8th March 2016
The Mason & Guests Show
New Zealand great Martin Crowe lost his battle with cancer last week. I was asked to write and record a tribute to him, which you can read below, and hear here.
The cricket world lost one of its greats last week with the passing of Martin Crowe. His death from cancer aged 53 is a profound blow to New Zealand, who have lost arguably their greatest ever batsman only a few short months after the death of one of their greatest rugby union stars, Jonah Lomu, aged 40 in November.
Crowe played in 77 Tests between 1982 & 1995, scoring nearly five & a half thousand runs at 45.3 with 17 centuries, including a numerically agonizing 299 versus Sri Lanka in 1991. He featured in a further 143 ODIs, & in total amassed well over 10,000 international runs. His record against the great West Indies teams of the period is particularly impressive: he hit 544 runs in 7 Tests with 3 hundreds, including 188 at Georgetown in 1985 off an attack of Marshall, Garner, Holding & Clyde Butts.
He was also an outstanding fielder; & a useful & surprisingly sharp seamer – as attested to by Franklyn Stephenson, who on Line & Length recalled how Crowe nearly knocked his block off with a bouncer at the Scarborough Festival in England.
As a captain, he was inspiring & imaginative; most notably with his innovative tactics during the 1992 World Cup – when he effectively introduced the use of the pinch-hitter at the top of the batting order; & opened the bowling with spin to take the pace of the hard, new ball.
He was a New Zealand Young Cricketer of the Year in 1981; a Wisden Cricketer of the Year in 1985; Player of the Tournament in the 1992 World Cup; made an MBE the same year; appeared as an extra in the Academy Award winning film Gladiator starring his first cousin Russell Crowe in 2000; & inducted into the ICC Cricket Hall of Fame in 2015.
He was a broadcaster, commentator and original thinker on the game – & an excellent ruminative writer for ESPN Cricinfo. In 1995 he published his first attempt at autobiography, ‘Out On a Limb’ which as Gideon Haigh recalled was perhaps ‘too self-justifying’. The same year a controversial ‘unauthorised’ biography of him by Joseph Romanos called ‘Tortured Genius’ appeared. “He did me better than I did me,” Crowe said.
Nearly twenty years later, when he was diagnosed with cancer, he made a second attempt at autobiography: ‘Raw’, in collaboration with his former biographer, Romanos. It displayed a contemplative, analytical mind and maturity; a richer, more fully rounded character study.
Crowe in middle-age found an honesty and self-deprecation he’d formerly lacked – and an ability for jocularity occasionally displayed in his embracing of social media.
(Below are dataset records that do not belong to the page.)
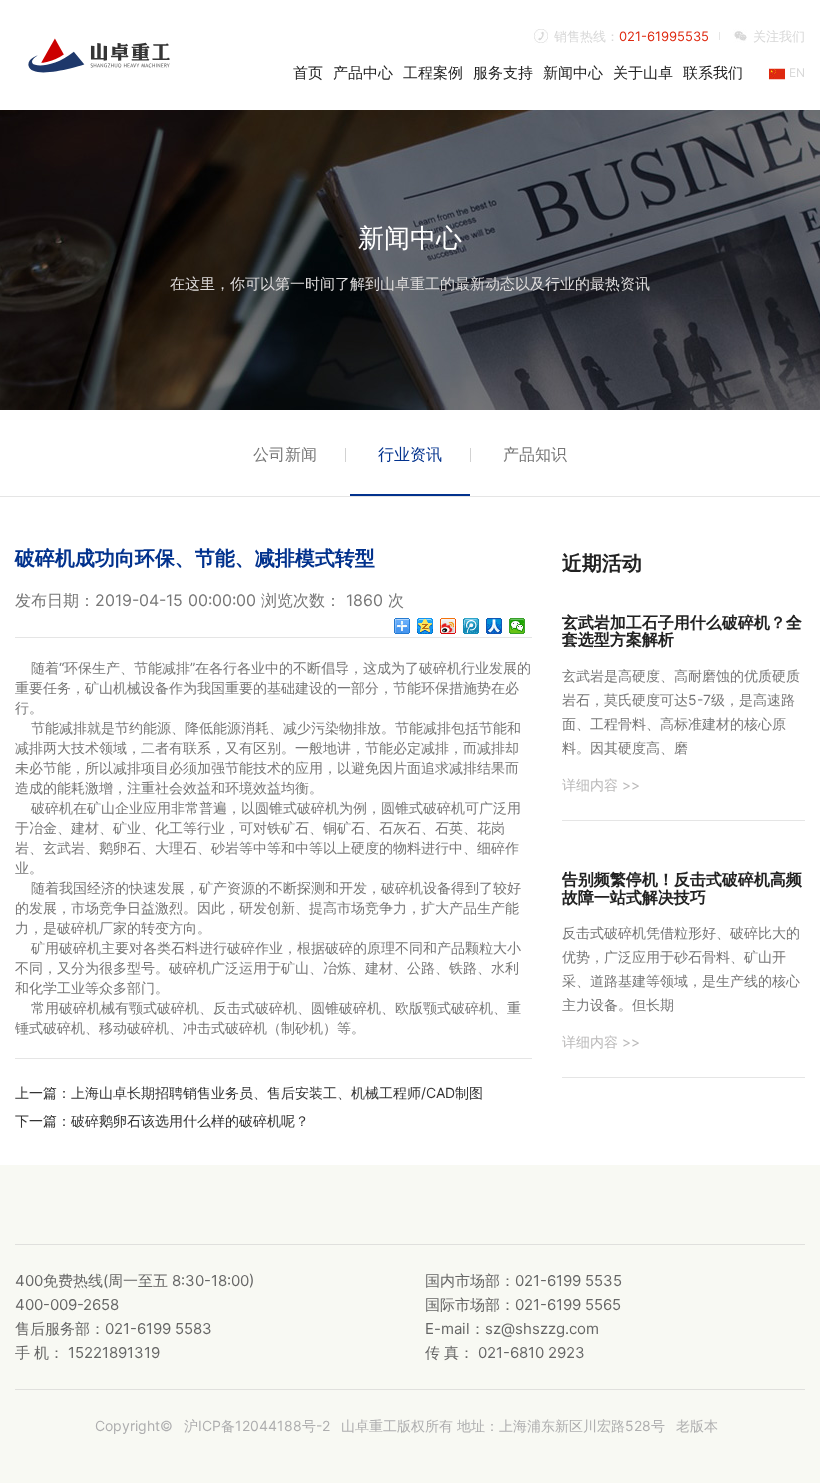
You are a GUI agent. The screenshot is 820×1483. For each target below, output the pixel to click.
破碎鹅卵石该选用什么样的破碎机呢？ (190, 1120)
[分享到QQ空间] (425, 626)
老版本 (697, 1425)
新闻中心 (573, 72)
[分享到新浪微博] (448, 626)
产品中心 (363, 72)
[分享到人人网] (494, 626)
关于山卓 (643, 72)
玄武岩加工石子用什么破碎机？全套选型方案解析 (682, 631)
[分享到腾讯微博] (471, 626)
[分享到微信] (517, 626)
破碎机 (440, 667)
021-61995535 (664, 36)
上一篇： (43, 1092)
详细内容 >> (601, 784)
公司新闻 (285, 454)
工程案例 (433, 72)
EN (795, 72)
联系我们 (713, 72)
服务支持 (503, 72)
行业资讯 (410, 454)
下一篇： (43, 1120)
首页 (308, 72)
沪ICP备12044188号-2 (257, 1425)
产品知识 (535, 454)
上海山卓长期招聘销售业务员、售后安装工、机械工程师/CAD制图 (277, 1092)
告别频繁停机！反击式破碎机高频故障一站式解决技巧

In an amusing Twitter exchange with Australian podcaster, Dennis Freedman – who’d criticised the ‘egg and bacon’ neckwear of the MCC members – Crowe tweeted to Dennis that he had a spare tie of theirs, and ‘would he like one?’ Dennis, naturally answered ‘that he’d love one’. Martin wittily replied:
“Well, best you make a hundred at Lord’s then. That’s how I got mine.”
I was privileged to be at Lord’s to witness in person that innings for which he earned his first MCC tie, his elegant 106 v England in 1986, coming in at number four with the score 5-2 – the same Test Match in which England used four different wicket-keepers in the course of New Zealand’s first innings.
I didn’t see his ‘spare tie’ innings: 142 in 1994 – but I cherish the memory of the first – as I’m sure he did its motley-coloured silk symbol – highly appropriate for this silky batsman, and colourful human being.
The Mason & Guests show salutes Martin Crowe and cherishes his memory.